WHAT IS NEEDED: Continue the article on singular value decomposition in Python, starting right after its final sentence.

READING PASSAGE:

Hitchhiker's Guide to AI, Software Architecture, and Everything Else: Understanding Singular Value Decomposition (SVD) and Its Implementation in Pure Python

Introduction to SVD

Singular Value Decomposition (SVD) is one of the most powerful and versatile techniques in linear algebra. It decomposes any matrix into three components, revealing fundamental properties about the original matrix, its rank, null spaces, and range. SVD is particularly applicable to AI.

This article explores the theory behind SVD and presents a pure Python implementation that doesn't rely on external libraries like NumPy.

The Mathematics of SVD

For any matrix A of dimensions m×n, the SVD decomposes it as:

A = U · Σ · V^T

Where:

- U is an m×m orthogonal matrix containing the left singular vectors

- Σ is an m×n diagonal matrix containing the singular values in descending order

- V^T is the transpose of an n×n orthogonal matrix V containing the right singular vectors

The singular values (the diagonal entries of Σ) represent the "stretching factors" of the transformation represented by matrix A. They reveal the rank of the matrix and provide a measure of how information is distributed across different dimensions.

DATA EXCERPT:
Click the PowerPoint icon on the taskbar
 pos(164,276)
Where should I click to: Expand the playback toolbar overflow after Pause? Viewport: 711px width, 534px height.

EXERCISE ANSWER:
Applications of SVD

Before diving into the implementation, it's worth understanding why SVD is so valuable:

1. Dimensionality Reduction: By keeping only the largest singular values and their corresponding vectors, we can create low-rank approximations of matrices (the foundation of techniques like PCA).

2. Image Compression: SVD allows us to represent images using fewer coefficients while preserving essential features.

3. Recommendation Systems: The Netflix Prize competition demonstrated how matrix factorization methods derived from SVD can be effective for collaborative filtering.

4. Noise Reduction: By eliminating components associated with small singular values, we can often reduce noise in data.

5. Pseudoinverse Calculation: SVD provides a stable way to compute the Moore-Penrose pseudoinverse of matrices.

Understanding Our Implementation

Our Python implementation demonstrates how to compute the SVD using only built-in Python features. Let's examine the key components:

The Power Iteration Method

At the heart of our implementation is the power iteration method, an algorithm for finding the dominant eigenvalue and eigenvector of a matrix. For SVD, we apply this to either A·A^T or A^T·A (depending on which is smaller) to find singular values and vectors.

The power method works by repeatedly multiplying a vector by the matrix and normalizing, which causes the vector to converge to the eigenvector corresponding to the largest eigenvalue:

# Power iteration simplified

x = random_vector

for _ in range(iterations):

y = matrix_multiply(A, x)

x = normalize(y)

# x is now (approximately) the dominant eigenvector

Matrix Deflation

After finding each singular triplet (a singular value and its corresponding left and right singular vectors), we use deflation to remove that component from the working matrix:

# Deflation

A_work[j][l] -= sigma * u[j] * v[l]

This allows us to find subsequent singular triplets in order of decreasing singular values.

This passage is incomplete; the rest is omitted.